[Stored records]
--- START ---

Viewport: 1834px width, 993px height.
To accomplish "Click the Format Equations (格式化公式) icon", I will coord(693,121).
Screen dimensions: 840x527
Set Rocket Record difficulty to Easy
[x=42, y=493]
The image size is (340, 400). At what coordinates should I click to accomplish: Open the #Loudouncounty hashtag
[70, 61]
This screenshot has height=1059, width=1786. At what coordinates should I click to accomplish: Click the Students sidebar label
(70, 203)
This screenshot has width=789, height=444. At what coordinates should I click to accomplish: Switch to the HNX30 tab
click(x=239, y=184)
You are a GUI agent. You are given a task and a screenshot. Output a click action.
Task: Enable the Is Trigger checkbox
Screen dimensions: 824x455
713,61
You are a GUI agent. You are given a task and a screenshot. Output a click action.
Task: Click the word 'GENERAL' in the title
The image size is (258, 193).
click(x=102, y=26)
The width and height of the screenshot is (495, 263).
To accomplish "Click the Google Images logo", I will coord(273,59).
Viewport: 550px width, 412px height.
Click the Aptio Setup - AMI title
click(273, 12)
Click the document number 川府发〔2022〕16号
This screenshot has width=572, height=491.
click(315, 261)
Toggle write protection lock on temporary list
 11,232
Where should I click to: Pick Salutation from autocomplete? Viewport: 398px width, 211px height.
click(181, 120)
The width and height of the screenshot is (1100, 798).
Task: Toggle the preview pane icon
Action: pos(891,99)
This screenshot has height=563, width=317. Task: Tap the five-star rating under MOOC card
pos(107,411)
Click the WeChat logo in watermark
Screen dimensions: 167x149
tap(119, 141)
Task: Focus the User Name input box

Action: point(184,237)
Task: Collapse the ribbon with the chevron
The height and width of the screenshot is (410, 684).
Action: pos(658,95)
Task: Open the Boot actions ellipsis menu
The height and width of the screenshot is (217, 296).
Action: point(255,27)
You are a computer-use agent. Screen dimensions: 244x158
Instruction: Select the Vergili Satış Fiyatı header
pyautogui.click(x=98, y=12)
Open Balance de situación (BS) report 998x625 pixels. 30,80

--- END ---

• **Exercise details**:
Please restate the records word for word. Go from the first line to the line with "Task: Open the Boot actions ellipsis menu" and include both.

• **Result for this exercise**:
Viewport: 1834px width, 993px height.
To accomplish "Click the Format Equations (格式化公式) icon", I will coord(693,121).
Screen dimensions: 840x527
Set Rocket Record difficulty to Easy
[x=42, y=493]
The image size is (340, 400). At what coordinates should I click to accomplish: Open the #Loudouncounty hashtag
[70, 61]
This screenshot has height=1059, width=1786. At what coordinates should I click to accomplish: Click the Students sidebar label
(70, 203)
This screenshot has width=789, height=444. At what coordinates should I click to accomplish: Switch to the HNX30 tab
click(x=239, y=184)
You are a GUI agent. You are given a task and a screenshot. Output a click action.
Task: Enable the Is Trigger checkbox
Screen dimensions: 824x455
713,61
You are a GUI agent. You are given a task and a screenshot. Output a click action.
Task: Click the word 'GENERAL' in the title
The image size is (258, 193).
click(x=102, y=26)
The width and height of the screenshot is (495, 263).
To accomplish "Click the Google Images logo", I will coord(273,59).
Viewport: 550px width, 412px height.
Click the Aptio Setup - AMI title
click(273, 12)
Click the document number 川府发〔2022〕16号
This screenshot has width=572, height=491.
click(315, 261)
Toggle write protection lock on temporary list
 11,232
Where should I click to: Pick Salutation from autocomplete? Viewport: 398px width, 211px height.
click(181, 120)
The width and height of the screenshot is (1100, 798).
Task: Toggle the preview pane icon
Action: pos(891,99)
This screenshot has height=563, width=317. Task: Tap the five-star rating under MOOC card
pos(107,411)
Click the WeChat logo in watermark
Screen dimensions: 167x149
tap(119, 141)
Task: Focus the User Name input box

Action: point(184,237)
Task: Collapse the ribbon with the chevron
The height and width of the screenshot is (410, 684).
Action: pos(658,95)
Task: Open the Boot actions ellipsis menu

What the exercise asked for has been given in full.